## [Set task]
Reproduce the part of the listing that opens with the line containing "This screenshot has" and closes with the line containing "tap(151, 66)", character for character.

## [Raw records]
┌──
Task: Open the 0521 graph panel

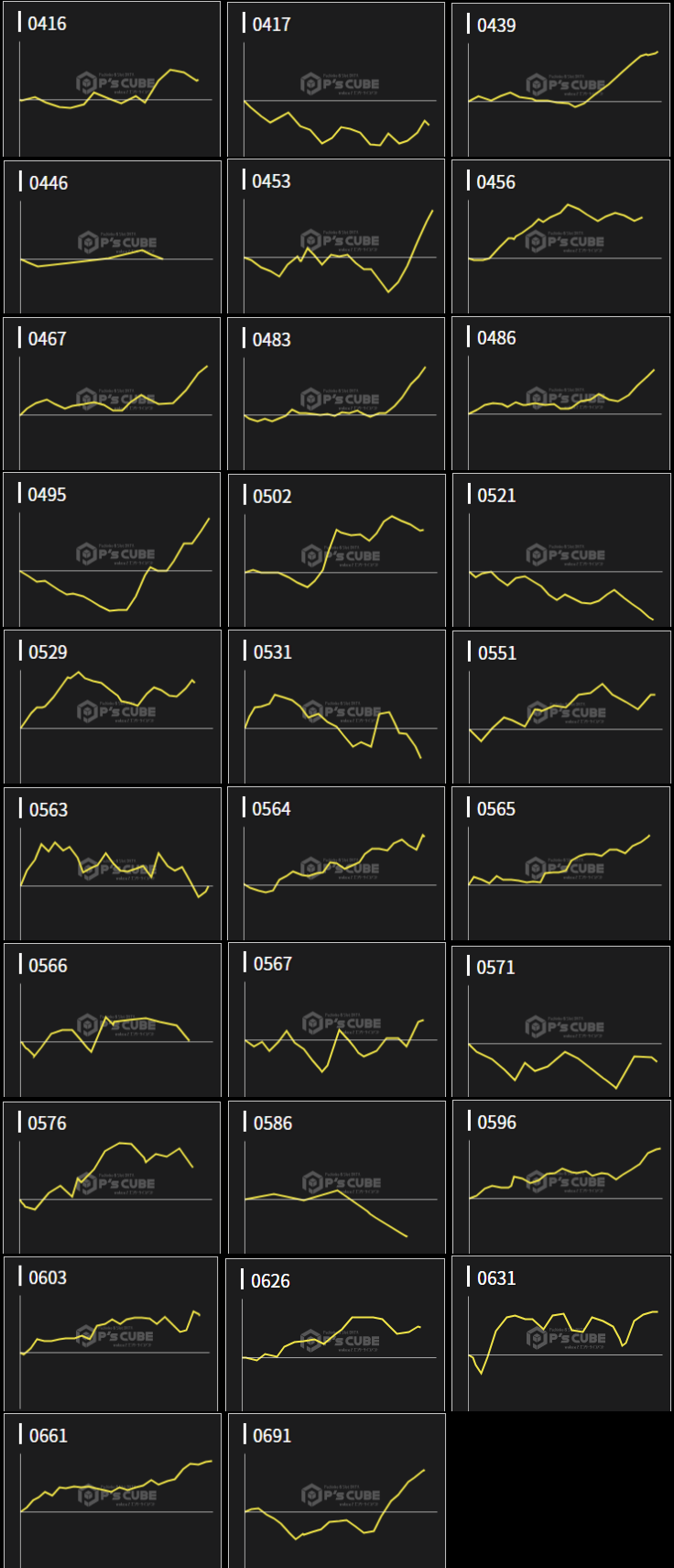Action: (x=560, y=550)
└──
┌──
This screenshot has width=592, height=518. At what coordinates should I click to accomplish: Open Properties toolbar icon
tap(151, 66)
└──
┌──
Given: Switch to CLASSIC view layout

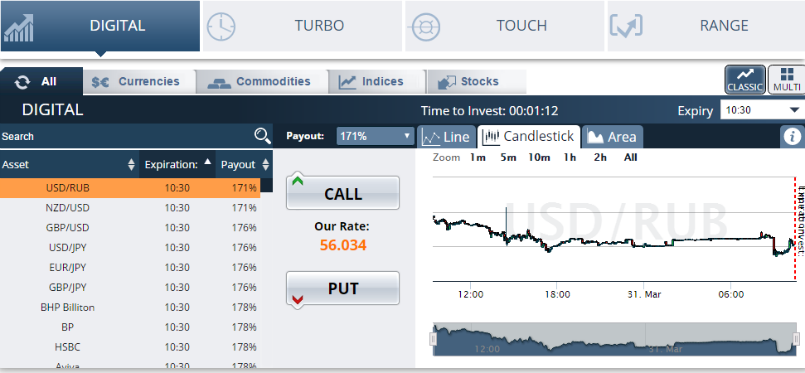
└──
## [Exercise answer]
This screenshot has width=592, height=518. At what coordinates should I click to accomplish: Open Properties toolbar icon
tap(151, 66)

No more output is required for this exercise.